* Requirements *
- a) According to the Capitol tour account, how long did the Capitol take to complete?
- b) Continue the account of touring the United States Capitol from the point where it stops.

* Source document *
□ □ □ □ □ □ □

To tour the United States Capitol, you will need to get an appointment via your Representative or Senator. You must have photo I.D. and your reservation number with you, and you should arrive fifteen minutes early for your tour. You may have a purse and camera with you, but prepare to be searched. Something to note: You can also visit the House of Representatives and Senate chambers, but these require passes which are separate from your Capitol tour appointment. Be sure to secure these passes from your Representative or Senator once you arrive in D.C., or have them mailed to you before you leave home. You can go straight to the House and Senate galleries after your Capitol tour. There are strict rules about what you can take into the chambers, but they do offer a place to check prohibited items, so that’s a great help. No one under the age of six is allowed into the Senate gallery, so if you have young children, prepare to leave them with someone else or just don’t go to the Senate. The House is more relaxed about this, but they are very strict about noise. If you talk or if your infant cries, you will be escorted out by an usher.
We were able to see both galleries, but on a different day from our scheduled tour, because we didn’t know that separate passes were required. We went to our Representative’s office in D.C. and picked up the passes. Then, an intern had to escort us back to the Capitol and get new Capitol Visitor’s passes issued to us so that we had permission to be there. After that, we were free to stay as long as we wished. It was a blessing that we had such a long stay planned in D.C. so that we could fit in this extra trip.
We really enjoyed our tour of the Capitol. If we ever go back, we plan to also go up into the dome (only available through a Senator’s or Representative’s office). It’s an 18 story climb, but I think the view both inside and outside the dome would be worth it. Here are some photos of our visit:
Our approach! It’s a beautiful building. The dome was just refurbished in 2016.
Once you get all checked in, you stand in a line to see a short film about the history of the Capitol and the type of work that goes on inside these walls. Next, you file out and get in a line where you are handed a set of headphones with a volume control. Whoever decided to do this was a genius. Voices echo like crazy in these massive, marble halls so this is a huge benefit of the tour. You can hear your tour guide’s voice perfectly. Like I said, genius.
The first stop is the crypt, the place where Washington’s body was supposed to be buried. Notice I said “supposed to be”, because it never happened. The Capitol took thirty years to complete. By the time they were ready to place Washington’s remains here, Martha, who had agreed to have his body moved here when the Capitol was finished, had died, too. The family fought the government for they did not want his body moved here. It went back and forth for a while. Eventually, the state of Virginia stepped in and made a law saying that Washington’s remains were to never be moved. Ever. End of story. We now have an empty crypt at the Capitol. The roped-off area designates the center of the District of Columbia. The designers planned the entire city with the Capitol in the center. This spot determines whether you are in NW, SW, NE, or SE Washington, D.C.

□ □ □ □ □ □ □

[A block of data]
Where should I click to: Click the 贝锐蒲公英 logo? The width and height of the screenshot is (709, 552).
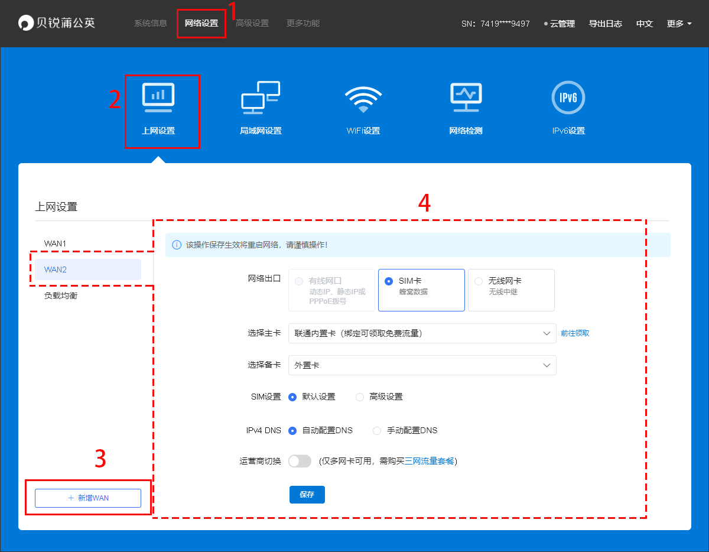[57, 23]
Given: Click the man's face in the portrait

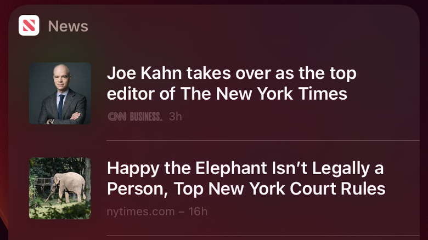Looking at the screenshot, I should 60,77.
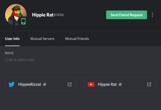The width and height of the screenshot is (161, 110).
Task: Open the Hippie Rat YouTube channel name
Action: pos(107,84)
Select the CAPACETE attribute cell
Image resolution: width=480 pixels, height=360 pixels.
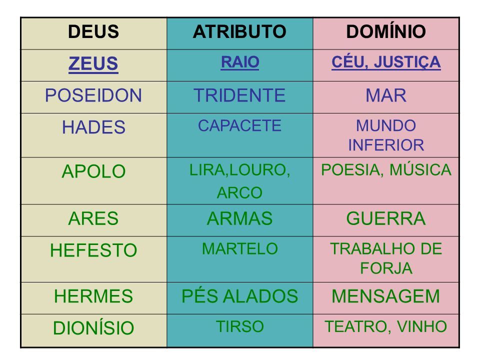click(240, 136)
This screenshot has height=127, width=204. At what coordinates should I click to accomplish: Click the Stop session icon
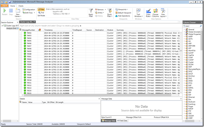point(11,11)
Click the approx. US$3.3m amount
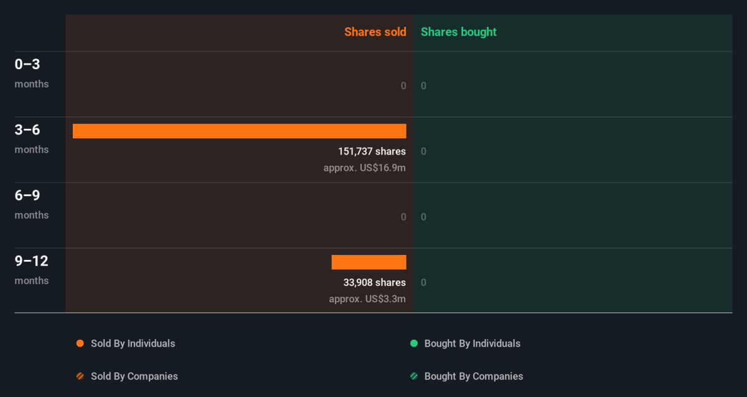 tap(367, 299)
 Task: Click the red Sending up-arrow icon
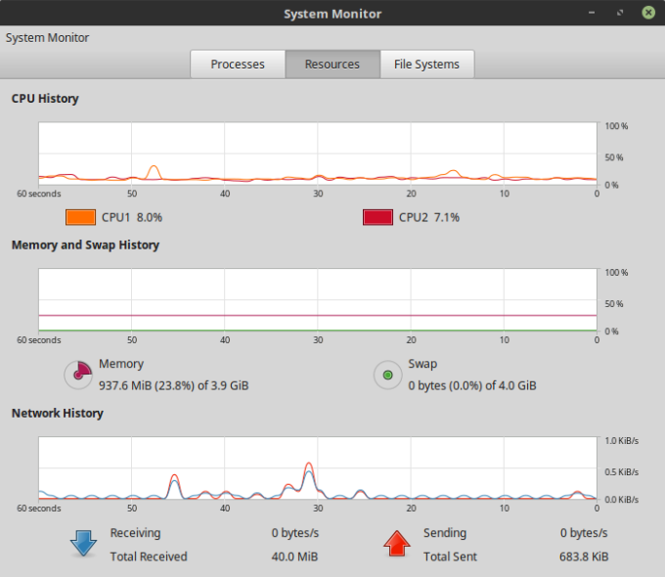[x=397, y=544]
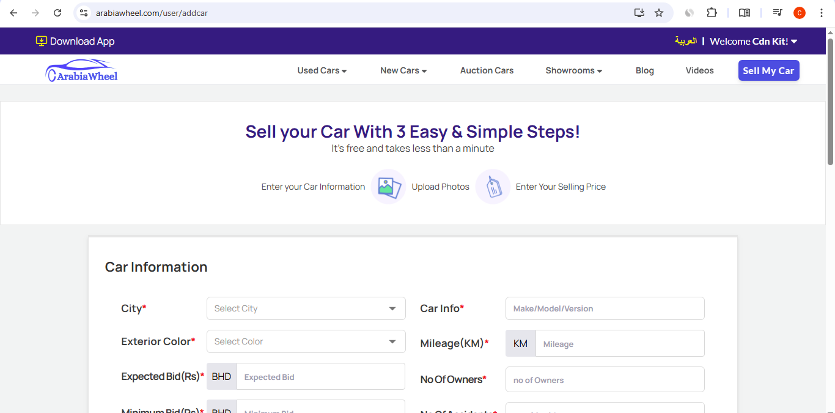Open the Exterior Color dropdown
Viewport: 835px width, 413px height.
click(306, 341)
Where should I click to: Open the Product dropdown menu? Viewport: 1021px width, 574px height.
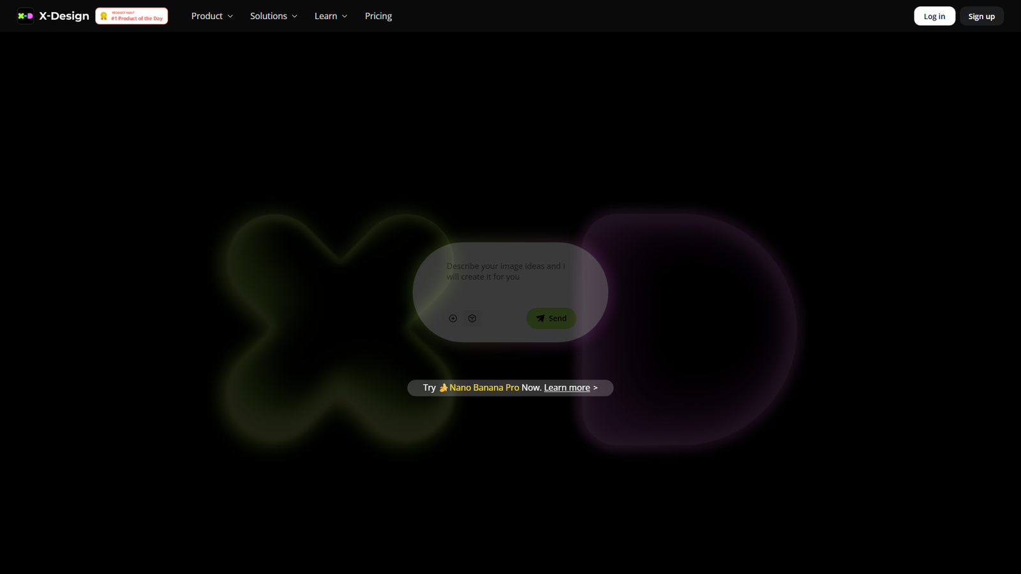tap(211, 16)
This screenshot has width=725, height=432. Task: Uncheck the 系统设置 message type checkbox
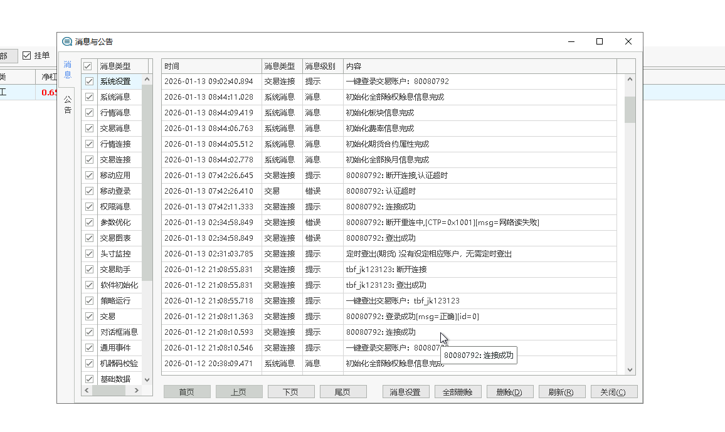pyautogui.click(x=89, y=82)
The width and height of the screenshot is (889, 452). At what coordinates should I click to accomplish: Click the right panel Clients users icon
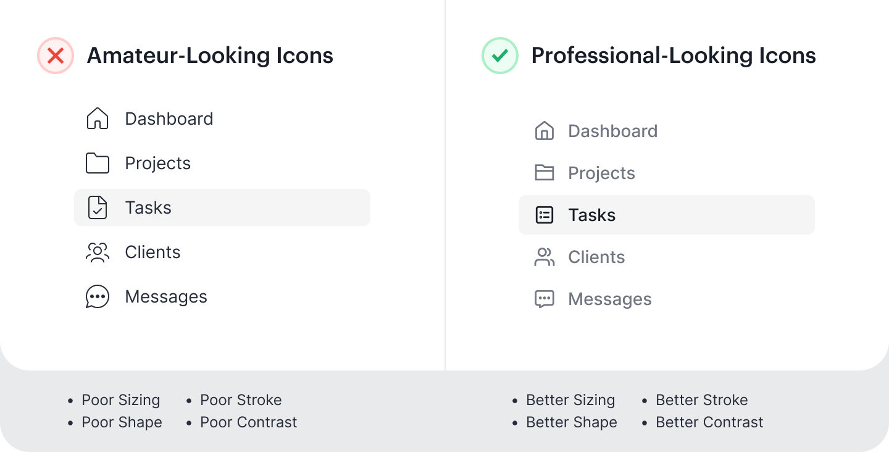(544, 257)
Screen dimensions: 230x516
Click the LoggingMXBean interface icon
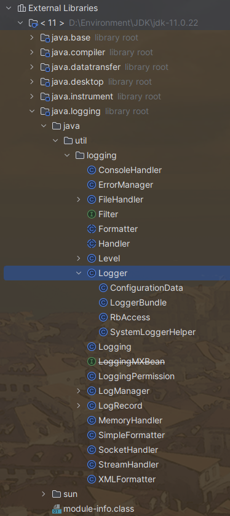tap(92, 361)
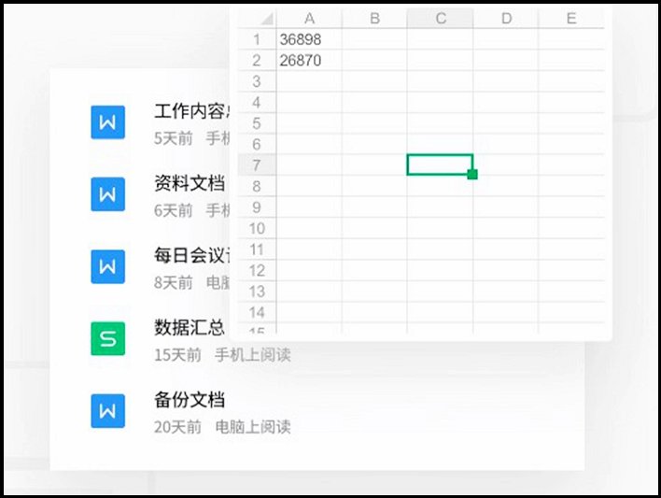Screen dimensions: 661x498
Task: Click the blue W icon beside 工作内容
Action: click(107, 122)
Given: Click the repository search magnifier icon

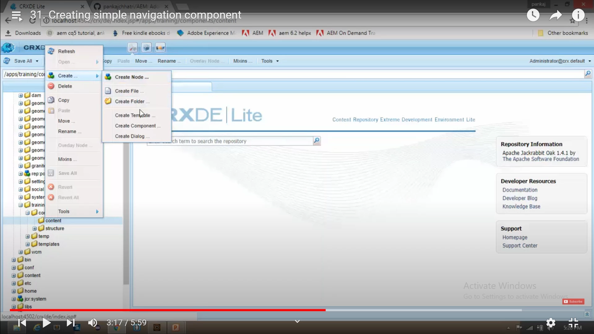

□ □ □ □ □ □ □

* Exercise answers *
- a) Thirty years.

- b)
The Rotunda is a lovely place. Here you will find great works of art depicting various scenes from our nation’s history. This is a painting of a very special moment in history: General George Washington Resigning His Commission, painted by John Trumbull. Washington could have kept his powerful position and even become a sovereign, had he so desired. By God’s grace, Washington was not a selfish or power-hungry man, and he freely gave back to the people the power they had granted him.
Here is another great moment in history, the signing of The Declaration of Independence, also painted by Trumbull. The Rotunda is extremely crowded, so getting clear photos was difficult. I apologize if some are blurry or, like this one, crowded with strangers. One exciting event was catching a glimpse of Vice President Mike Pence. I tried to snap a photo of him but didn’t get a good one. I did see him though, so that was a thrill. He is there often in order to break ties in the Senate, a problem that I wish we didn’t have.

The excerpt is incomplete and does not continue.